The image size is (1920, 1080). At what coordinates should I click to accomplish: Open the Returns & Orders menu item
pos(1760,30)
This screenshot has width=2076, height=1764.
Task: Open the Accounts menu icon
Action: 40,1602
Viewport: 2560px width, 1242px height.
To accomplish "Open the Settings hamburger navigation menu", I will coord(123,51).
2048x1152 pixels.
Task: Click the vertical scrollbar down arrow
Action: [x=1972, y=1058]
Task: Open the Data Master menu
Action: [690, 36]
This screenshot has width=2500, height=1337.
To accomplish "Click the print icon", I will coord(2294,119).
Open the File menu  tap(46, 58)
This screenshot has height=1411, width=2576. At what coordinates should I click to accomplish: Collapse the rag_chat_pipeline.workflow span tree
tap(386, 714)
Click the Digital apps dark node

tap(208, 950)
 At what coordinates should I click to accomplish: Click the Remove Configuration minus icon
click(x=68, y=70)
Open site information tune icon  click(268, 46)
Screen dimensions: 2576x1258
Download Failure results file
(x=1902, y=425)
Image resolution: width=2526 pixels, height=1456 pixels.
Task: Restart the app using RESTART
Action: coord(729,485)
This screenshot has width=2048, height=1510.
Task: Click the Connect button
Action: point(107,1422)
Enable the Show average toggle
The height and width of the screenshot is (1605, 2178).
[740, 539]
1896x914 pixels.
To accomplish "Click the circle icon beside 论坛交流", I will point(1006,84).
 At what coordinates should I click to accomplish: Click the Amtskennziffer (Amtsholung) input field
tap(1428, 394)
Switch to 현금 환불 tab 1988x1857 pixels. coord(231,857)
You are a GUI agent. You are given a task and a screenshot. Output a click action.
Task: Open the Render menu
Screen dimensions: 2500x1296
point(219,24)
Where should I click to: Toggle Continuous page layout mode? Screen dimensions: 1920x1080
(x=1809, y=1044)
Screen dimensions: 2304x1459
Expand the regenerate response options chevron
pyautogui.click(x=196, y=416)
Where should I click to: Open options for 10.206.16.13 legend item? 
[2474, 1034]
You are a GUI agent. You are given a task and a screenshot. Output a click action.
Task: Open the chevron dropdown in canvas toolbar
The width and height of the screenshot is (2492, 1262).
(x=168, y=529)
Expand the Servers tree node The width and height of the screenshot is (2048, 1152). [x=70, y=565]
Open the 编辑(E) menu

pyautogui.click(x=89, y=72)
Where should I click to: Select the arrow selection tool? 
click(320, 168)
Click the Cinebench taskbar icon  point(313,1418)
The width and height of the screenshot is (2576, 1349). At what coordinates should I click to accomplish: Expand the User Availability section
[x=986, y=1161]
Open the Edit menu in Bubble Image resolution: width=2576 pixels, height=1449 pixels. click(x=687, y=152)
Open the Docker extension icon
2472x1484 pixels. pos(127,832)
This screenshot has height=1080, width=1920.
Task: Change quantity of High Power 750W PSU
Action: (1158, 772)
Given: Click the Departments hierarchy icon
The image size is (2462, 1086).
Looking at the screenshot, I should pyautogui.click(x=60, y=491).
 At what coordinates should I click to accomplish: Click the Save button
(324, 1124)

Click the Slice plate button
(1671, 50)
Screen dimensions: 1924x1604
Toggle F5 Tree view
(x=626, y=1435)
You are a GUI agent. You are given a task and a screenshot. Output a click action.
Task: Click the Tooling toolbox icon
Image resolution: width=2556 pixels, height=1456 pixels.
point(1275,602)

HOW TO COMPLETE THIS TASK. Every entry should be duplicated exactly as written.

TASK RESPONSE.
The image size is (1920, 1080). At what coordinates should I click to accomplish: Open the Returns & Orders menu item
pos(1760,30)
This screenshot has width=2076, height=1764.
Task: Open the Accounts menu icon
Action: 40,1602
Viewport: 2560px width, 1242px height.
To accomplish "Open the Settings hamburger navigation menu", I will coord(123,51).
2048x1152 pixels.
Task: Click the vertical scrollbar down arrow
Action: [x=1972, y=1058]
Task: Open the Data Master menu
Action: [690, 36]
This screenshot has width=2500, height=1337.
To accomplish "Click the print icon", I will coord(2294,119).
Open the File menu  tap(46, 58)
This screenshot has height=1411, width=2576. At what coordinates should I click to accomplish: Collapse the rag_chat_pipeline.workflow span tree
tap(386, 714)
Click the Digital apps dark node

tap(208, 950)
 At what coordinates should I click to accomplish: Click the Remove Configuration minus icon
click(x=68, y=70)
Open site information tune icon  click(268, 46)
Screen dimensions: 2576x1258
Download Failure results file
(x=1902, y=425)
Image resolution: width=2526 pixels, height=1456 pixels.
Task: Restart the app using RESTART
Action: coord(729,485)
This screenshot has width=2048, height=1510.
Task: Click the Connect button
Action: point(107,1422)
Enable the Show average toggle
The height and width of the screenshot is (1605, 2178).
[740, 539]
1896x914 pixels.
To accomplish "Click the circle icon beside 论坛交流", I will point(1006,84).
 At what coordinates should I click to accomplish: Click the Amtskennziffer (Amtsholung) input field
tap(1428, 394)
Switch to 현금 환불 tab 1988x1857 pixels. coord(231,857)
You are a GUI agent. You are given a task and a screenshot. Output a click action.
Task: Open the Render menu
Screen dimensions: 2500x1296
point(219,24)
Where should I click to: Toggle Continuous page layout mode? Screen dimensions: 1920x1080
(x=1809, y=1044)
Screen dimensions: 2304x1459
Expand the regenerate response options chevron
pyautogui.click(x=196, y=416)
Where should I click to: Open options for 10.206.16.13 legend item? 
[2474, 1034]
You are a GUI agent. You are given a task and a screenshot. Output a click action.
Task: Open the chevron dropdown in canvas toolbar
The width and height of the screenshot is (2492, 1262).
(x=168, y=529)
Expand the Servers tree node The width and height of the screenshot is (2048, 1152). [x=70, y=565]
Open the 编辑(E) menu

pyautogui.click(x=89, y=72)
Where should I click to: Select the arrow selection tool? 
click(320, 168)
Click the Cinebench taskbar icon  point(313,1418)
The width and height of the screenshot is (2576, 1349). At what coordinates should I click to accomplish: Expand the User Availability section
[x=986, y=1161]
Open the Edit menu in Bubble Image resolution: width=2576 pixels, height=1449 pixels. click(x=687, y=152)
Open the Docker extension icon
2472x1484 pixels. pos(127,832)
This screenshot has height=1080, width=1920.
Task: Change quantity of High Power 750W PSU
Action: (1158, 772)
Given: Click the Departments hierarchy icon
The image size is (2462, 1086).
Looking at the screenshot, I should pyautogui.click(x=60, y=491).
 At what coordinates should I click to accomplish: Click the Save button
(324, 1124)

Click the Slice plate button
(1671, 50)
Screen dimensions: 1924x1604
Toggle F5 Tree view
(x=626, y=1435)
You are a GUI agent. You are given a task and a screenshot. Output a click action.
Task: Click the Tooling toolbox icon
Image resolution: width=2556 pixels, height=1456 pixels.
point(1275,602)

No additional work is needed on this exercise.